**Exercise**
Reproduce verbatim the records from the line with "pixels, height=660 pixels." through the line with "coordinates (93, 54).", including both of those lines.

**Material provided**
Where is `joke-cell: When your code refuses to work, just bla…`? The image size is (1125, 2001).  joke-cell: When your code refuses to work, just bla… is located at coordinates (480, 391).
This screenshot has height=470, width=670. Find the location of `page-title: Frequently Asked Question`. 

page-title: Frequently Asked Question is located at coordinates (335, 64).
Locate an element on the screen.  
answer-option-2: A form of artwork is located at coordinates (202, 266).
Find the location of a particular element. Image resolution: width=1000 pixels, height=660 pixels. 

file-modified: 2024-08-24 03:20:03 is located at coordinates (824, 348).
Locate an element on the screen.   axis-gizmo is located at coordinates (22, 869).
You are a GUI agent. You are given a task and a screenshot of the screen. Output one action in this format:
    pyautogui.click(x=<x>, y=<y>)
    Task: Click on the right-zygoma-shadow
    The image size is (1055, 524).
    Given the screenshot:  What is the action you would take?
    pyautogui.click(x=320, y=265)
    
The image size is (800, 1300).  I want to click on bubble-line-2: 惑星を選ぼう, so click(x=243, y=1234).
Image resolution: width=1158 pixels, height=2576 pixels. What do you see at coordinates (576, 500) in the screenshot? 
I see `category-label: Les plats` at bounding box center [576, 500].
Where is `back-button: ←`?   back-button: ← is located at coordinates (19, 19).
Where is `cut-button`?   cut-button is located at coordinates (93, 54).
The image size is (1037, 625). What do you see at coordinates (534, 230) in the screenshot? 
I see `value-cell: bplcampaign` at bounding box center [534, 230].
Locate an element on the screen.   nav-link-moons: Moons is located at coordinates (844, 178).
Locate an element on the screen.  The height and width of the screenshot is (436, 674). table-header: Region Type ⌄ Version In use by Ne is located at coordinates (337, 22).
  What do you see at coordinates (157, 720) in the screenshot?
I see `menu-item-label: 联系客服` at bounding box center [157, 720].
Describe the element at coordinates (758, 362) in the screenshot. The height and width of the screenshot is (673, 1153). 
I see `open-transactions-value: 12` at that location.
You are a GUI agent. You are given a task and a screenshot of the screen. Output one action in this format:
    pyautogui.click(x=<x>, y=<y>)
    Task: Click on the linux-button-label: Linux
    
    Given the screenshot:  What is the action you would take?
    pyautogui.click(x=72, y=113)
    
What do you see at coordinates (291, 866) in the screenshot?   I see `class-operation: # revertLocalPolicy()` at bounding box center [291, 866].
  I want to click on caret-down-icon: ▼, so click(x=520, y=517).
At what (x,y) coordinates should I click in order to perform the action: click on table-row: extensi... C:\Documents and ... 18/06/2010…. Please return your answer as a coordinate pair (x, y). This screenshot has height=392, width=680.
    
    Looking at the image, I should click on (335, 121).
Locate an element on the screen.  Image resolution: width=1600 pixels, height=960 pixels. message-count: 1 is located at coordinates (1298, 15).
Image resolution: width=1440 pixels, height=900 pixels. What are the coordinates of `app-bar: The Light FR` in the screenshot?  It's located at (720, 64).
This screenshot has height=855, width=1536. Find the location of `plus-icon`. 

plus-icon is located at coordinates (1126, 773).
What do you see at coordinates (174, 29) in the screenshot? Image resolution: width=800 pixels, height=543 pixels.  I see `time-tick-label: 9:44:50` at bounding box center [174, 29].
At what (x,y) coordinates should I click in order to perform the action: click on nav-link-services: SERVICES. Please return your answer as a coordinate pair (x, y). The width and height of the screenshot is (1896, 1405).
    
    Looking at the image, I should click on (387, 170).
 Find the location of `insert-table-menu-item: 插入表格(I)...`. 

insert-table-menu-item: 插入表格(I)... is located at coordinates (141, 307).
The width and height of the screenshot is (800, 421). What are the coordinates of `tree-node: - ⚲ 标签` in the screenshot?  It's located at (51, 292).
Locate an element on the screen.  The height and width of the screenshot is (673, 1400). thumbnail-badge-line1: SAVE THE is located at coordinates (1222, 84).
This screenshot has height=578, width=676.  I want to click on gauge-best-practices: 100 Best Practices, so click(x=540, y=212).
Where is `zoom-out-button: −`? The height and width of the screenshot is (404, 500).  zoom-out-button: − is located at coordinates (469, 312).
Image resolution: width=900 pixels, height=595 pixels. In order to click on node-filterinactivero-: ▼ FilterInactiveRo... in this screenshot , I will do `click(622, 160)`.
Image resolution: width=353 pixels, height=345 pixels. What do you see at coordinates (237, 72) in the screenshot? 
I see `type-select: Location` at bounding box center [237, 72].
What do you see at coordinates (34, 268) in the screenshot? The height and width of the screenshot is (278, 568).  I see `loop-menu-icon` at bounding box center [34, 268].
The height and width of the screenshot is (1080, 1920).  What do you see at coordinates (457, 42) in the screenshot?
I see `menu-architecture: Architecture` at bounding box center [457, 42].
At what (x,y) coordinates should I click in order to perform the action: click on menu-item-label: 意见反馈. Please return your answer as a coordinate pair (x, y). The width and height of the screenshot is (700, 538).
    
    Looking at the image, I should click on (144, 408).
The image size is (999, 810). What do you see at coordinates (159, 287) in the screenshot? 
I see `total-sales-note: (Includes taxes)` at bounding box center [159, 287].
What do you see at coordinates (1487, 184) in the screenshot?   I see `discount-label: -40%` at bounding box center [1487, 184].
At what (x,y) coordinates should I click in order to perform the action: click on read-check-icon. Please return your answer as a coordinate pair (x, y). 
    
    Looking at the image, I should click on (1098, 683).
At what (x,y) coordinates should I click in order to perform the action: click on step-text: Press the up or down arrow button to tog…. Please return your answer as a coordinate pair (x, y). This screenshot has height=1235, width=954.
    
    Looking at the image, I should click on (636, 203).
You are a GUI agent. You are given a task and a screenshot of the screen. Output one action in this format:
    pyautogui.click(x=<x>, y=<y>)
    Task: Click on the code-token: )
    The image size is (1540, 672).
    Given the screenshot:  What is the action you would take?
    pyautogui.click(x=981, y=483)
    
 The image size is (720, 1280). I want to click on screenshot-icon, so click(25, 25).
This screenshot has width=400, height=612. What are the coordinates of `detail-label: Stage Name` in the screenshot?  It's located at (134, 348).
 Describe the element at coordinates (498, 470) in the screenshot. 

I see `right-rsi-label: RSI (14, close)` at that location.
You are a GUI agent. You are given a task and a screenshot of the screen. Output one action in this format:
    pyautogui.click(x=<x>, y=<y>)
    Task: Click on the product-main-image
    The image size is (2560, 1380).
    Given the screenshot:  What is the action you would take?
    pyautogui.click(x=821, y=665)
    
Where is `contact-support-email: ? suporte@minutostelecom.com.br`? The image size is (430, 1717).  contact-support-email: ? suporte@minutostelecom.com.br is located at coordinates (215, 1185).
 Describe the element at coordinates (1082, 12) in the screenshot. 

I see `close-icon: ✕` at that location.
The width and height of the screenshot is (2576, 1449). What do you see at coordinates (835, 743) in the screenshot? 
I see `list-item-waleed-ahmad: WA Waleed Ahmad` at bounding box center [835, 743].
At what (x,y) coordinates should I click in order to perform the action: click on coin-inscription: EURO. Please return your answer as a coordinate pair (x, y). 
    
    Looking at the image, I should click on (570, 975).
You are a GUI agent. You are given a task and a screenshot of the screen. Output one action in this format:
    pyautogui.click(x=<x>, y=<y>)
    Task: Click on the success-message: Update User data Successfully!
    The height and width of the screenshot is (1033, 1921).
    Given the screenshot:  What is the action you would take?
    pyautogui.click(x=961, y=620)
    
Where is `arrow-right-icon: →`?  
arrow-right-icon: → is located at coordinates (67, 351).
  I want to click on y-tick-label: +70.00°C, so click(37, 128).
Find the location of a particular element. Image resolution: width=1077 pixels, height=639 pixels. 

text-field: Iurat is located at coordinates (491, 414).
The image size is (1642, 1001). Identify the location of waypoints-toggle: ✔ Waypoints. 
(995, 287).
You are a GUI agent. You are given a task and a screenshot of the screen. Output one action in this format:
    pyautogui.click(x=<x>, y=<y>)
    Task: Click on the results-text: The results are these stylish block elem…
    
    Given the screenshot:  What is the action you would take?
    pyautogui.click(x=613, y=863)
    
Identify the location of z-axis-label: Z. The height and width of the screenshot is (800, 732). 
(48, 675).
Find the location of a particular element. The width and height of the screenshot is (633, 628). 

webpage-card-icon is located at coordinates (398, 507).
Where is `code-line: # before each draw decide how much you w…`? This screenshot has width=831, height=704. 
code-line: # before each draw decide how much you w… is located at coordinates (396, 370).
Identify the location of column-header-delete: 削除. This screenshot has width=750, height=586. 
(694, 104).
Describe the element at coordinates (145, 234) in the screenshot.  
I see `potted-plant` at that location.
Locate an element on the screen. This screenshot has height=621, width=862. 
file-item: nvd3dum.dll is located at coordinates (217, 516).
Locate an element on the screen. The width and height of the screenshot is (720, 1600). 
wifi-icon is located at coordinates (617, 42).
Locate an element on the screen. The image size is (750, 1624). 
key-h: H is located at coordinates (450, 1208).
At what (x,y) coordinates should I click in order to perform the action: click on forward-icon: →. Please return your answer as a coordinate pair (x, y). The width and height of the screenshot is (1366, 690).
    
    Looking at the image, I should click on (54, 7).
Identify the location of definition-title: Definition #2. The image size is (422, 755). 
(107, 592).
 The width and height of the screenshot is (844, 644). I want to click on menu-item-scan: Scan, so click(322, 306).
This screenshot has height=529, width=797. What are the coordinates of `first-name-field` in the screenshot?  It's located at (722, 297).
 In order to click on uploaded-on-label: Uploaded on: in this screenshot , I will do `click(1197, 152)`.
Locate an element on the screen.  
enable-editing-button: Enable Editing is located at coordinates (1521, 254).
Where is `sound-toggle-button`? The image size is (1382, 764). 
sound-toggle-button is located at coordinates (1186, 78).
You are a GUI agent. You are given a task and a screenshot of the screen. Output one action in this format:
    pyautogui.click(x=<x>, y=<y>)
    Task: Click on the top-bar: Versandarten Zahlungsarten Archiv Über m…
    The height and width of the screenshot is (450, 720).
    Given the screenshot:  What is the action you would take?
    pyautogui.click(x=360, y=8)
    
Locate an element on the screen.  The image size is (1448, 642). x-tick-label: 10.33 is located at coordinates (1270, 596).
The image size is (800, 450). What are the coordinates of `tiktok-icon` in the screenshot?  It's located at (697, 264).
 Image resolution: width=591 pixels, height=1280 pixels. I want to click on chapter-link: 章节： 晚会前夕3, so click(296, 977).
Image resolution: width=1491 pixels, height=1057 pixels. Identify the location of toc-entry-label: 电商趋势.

**Finished exercise**
Find the location of a particular element. Image resolution: width=1000 pixels, height=660 pixels. 

file-modified: 2024-08-24 03:20:03 is located at coordinates (824, 348).
Locate an element on the screen.   axis-gizmo is located at coordinates (22, 869).
You are a GUI agent. You are given a task and a screenshot of the screen. Output one action in this format:
    pyautogui.click(x=<x>, y=<y>)
    Task: Click on the right-zygoma-shadow
    The image size is (1055, 524).
    Given the screenshot:  What is the action you would take?
    pyautogui.click(x=320, y=265)
    
The image size is (800, 1300).  I want to click on bubble-line-2: 惑星を選ぼう, so click(x=243, y=1234).
Image resolution: width=1158 pixels, height=2576 pixels. What do you see at coordinates (576, 500) in the screenshot? 
I see `category-label: Les plats` at bounding box center [576, 500].
Where is `back-button: ←`?   back-button: ← is located at coordinates (19, 19).
Where is `cut-button`?   cut-button is located at coordinates (93, 54).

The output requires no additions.